Work instructions = Word for word, transcribe the data below from the line with "Meer over cookies" to the line with "Poppy Silk Dressing Gown (33, 1166)", keeping both of those lines.

Data records =
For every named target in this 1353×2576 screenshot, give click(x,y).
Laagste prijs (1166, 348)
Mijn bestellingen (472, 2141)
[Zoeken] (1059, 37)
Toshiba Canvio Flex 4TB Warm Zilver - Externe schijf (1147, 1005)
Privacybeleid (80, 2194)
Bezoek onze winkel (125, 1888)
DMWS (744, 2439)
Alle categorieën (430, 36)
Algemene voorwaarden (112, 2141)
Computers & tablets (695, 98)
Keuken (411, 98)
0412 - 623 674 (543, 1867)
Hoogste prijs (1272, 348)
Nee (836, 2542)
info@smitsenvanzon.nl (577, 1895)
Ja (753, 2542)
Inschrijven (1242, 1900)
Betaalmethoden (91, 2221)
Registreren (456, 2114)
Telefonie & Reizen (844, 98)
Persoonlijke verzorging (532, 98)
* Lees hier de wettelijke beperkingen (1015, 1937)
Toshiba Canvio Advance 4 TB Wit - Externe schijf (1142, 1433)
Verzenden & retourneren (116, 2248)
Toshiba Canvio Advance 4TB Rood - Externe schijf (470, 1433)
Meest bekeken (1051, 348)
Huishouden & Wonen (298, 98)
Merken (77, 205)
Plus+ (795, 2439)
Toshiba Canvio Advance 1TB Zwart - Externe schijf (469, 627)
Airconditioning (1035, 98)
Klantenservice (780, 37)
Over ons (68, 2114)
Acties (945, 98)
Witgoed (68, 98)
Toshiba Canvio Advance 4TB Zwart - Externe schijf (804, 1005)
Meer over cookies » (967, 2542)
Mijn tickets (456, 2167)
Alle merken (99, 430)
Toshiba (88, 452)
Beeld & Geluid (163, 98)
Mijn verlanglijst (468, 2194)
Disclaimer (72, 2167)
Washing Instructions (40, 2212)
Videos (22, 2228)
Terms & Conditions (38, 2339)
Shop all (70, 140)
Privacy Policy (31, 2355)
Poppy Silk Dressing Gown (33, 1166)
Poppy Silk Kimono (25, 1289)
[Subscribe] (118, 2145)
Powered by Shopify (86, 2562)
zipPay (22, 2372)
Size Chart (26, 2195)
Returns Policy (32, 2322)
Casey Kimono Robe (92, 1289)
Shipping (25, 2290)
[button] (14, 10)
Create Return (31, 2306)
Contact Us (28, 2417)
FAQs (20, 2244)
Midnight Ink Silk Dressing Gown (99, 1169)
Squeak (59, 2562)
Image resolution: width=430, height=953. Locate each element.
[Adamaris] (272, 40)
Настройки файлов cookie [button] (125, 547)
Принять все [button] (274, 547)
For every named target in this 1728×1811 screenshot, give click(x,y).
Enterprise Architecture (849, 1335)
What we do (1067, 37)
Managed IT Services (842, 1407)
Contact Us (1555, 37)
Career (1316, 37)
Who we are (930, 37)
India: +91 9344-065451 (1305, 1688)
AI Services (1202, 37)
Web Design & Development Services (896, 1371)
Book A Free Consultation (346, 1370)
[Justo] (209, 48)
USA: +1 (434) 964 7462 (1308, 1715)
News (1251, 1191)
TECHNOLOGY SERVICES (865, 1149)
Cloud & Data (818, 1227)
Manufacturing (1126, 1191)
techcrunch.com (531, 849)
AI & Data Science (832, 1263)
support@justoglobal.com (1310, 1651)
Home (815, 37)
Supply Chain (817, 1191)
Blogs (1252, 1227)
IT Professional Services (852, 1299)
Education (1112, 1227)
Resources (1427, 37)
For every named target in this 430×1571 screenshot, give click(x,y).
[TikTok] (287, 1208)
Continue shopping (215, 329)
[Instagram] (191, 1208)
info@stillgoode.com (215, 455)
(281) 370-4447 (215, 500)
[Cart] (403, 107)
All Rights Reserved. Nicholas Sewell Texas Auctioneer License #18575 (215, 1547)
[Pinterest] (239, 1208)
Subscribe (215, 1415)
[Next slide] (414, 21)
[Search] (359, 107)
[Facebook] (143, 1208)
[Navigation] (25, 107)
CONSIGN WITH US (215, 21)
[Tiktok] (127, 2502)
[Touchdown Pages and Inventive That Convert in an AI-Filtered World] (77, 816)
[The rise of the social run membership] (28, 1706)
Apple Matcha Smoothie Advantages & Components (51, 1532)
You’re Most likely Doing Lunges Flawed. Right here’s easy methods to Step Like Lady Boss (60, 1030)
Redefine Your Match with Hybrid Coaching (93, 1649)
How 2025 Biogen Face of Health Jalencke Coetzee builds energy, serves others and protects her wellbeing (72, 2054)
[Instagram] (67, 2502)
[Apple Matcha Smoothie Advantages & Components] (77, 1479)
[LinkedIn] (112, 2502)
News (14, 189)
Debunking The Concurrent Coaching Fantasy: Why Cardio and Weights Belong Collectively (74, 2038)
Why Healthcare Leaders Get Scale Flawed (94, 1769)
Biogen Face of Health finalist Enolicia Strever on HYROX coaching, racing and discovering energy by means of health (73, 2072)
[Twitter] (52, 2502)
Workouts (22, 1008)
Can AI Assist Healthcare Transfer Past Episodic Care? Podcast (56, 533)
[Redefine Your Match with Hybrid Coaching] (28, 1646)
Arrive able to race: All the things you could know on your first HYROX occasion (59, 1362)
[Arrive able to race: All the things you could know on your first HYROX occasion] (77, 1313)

Exercise solution =
Meer over cookies » (967, 2542)
Mijn tickets (456, 2167)
Alle merken (99, 430)
Toshiba (88, 452)
Beeld & Geluid (163, 98)
Mijn verlanglijst (468, 2194)
Disclaimer (72, 2167)
Washing Instructions (40, 2212)
Videos (22, 2228)
Terms & Conditions (38, 2339)
Shop all (70, 140)
Privacy Policy (31, 2355)
Poppy Silk Dressing Gown (33, 1166)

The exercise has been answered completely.